TASK DESCRIPTION |
The answer should consist solely of the lines from the first one below through the line containing "This screenshot has width=295, height=320.", copied exactly.

INFORMATION SHOWN |
Start of Block

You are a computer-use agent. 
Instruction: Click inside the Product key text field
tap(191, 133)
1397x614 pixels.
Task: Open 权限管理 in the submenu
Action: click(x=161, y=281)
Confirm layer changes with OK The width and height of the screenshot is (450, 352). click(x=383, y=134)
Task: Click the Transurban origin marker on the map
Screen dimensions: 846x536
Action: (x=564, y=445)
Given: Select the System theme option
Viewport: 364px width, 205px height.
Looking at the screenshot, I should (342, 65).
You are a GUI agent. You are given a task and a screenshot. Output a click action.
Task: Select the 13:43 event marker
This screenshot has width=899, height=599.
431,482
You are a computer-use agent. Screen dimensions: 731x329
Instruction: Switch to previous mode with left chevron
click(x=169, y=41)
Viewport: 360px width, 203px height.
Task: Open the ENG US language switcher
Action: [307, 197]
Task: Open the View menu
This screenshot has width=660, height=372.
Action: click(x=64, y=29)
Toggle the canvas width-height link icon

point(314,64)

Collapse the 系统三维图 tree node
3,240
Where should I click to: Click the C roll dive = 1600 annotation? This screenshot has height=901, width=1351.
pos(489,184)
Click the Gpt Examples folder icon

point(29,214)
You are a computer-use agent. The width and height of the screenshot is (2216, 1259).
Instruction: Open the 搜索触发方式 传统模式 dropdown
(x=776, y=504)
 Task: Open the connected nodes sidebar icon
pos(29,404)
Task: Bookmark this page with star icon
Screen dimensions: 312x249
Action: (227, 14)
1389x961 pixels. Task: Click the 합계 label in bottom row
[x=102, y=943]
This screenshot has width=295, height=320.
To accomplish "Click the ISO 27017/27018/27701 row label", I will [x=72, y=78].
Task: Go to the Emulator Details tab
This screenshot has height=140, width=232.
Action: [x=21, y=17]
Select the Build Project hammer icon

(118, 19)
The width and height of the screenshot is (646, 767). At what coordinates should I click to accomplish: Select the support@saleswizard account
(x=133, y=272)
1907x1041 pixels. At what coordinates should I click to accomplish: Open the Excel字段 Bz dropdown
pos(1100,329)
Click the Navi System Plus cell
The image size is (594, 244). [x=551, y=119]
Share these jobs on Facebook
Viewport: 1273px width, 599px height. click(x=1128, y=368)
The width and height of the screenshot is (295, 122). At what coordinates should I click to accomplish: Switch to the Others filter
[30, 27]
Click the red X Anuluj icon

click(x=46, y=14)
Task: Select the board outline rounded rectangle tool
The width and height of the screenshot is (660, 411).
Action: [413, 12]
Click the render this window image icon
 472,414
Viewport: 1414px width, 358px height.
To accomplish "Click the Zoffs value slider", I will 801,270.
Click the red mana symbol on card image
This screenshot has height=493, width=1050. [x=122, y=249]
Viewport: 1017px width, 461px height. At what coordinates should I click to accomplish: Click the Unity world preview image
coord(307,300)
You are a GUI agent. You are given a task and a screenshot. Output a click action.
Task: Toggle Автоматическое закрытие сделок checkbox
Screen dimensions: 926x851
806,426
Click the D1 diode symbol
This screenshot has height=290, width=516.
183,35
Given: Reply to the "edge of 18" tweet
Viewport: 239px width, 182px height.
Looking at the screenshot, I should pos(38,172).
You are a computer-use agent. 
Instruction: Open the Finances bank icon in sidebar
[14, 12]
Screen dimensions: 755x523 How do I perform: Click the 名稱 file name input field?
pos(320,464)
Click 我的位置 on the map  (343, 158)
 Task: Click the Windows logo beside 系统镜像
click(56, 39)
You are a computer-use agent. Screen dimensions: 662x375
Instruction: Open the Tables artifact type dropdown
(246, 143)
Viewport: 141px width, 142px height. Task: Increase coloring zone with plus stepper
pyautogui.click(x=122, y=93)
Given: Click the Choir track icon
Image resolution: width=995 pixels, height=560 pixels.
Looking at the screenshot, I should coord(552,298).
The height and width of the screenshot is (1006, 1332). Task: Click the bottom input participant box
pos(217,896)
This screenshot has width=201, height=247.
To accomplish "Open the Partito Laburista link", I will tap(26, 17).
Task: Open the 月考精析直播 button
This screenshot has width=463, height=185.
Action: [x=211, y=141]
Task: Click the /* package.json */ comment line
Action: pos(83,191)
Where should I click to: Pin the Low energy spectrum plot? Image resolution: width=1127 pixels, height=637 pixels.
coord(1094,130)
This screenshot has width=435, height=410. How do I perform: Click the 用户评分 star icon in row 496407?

End of Block

RESULT |
You are a computer-use agent. 
Instruction: Click inside the Product key text field
tap(191, 133)
1397x614 pixels.
Task: Open 权限管理 in the submenu
Action: click(x=161, y=281)
Confirm layer changes with OK The width and height of the screenshot is (450, 352). click(x=383, y=134)
Task: Click the Transurban origin marker on the map
Screen dimensions: 846x536
Action: (x=564, y=445)
Given: Select the System theme option
Viewport: 364px width, 205px height.
Looking at the screenshot, I should (342, 65).
You are a GUI agent. You are given a task and a screenshot. Output a click action.
Task: Select the 13:43 event marker
This screenshot has width=899, height=599.
431,482
You are a computer-use agent. Screen dimensions: 731x329
Instruction: Switch to previous mode with left chevron
click(x=169, y=41)
Viewport: 360px width, 203px height.
Task: Open the ENG US language switcher
Action: [307, 197]
Task: Open the View menu
This screenshot has width=660, height=372.
Action: click(x=64, y=29)
Toggle the canvas width-height link icon

point(314,64)

Collapse the 系统三维图 tree node
3,240
Where should I click to: Click the C roll dive = 1600 annotation? This screenshot has height=901, width=1351.
pos(489,184)
Click the Gpt Examples folder icon

point(29,214)
You are a computer-use agent. The width and height of the screenshot is (2216, 1259).
Instruction: Open the 搜索触发方式 传统模式 dropdown
(x=776, y=504)
 Task: Open the connected nodes sidebar icon
pos(29,404)
Task: Bookmark this page with star icon
Screen dimensions: 312x249
Action: (227, 14)
1389x961 pixels. Task: Click the 합계 label in bottom row
[x=102, y=943]
This screenshot has width=295, height=320.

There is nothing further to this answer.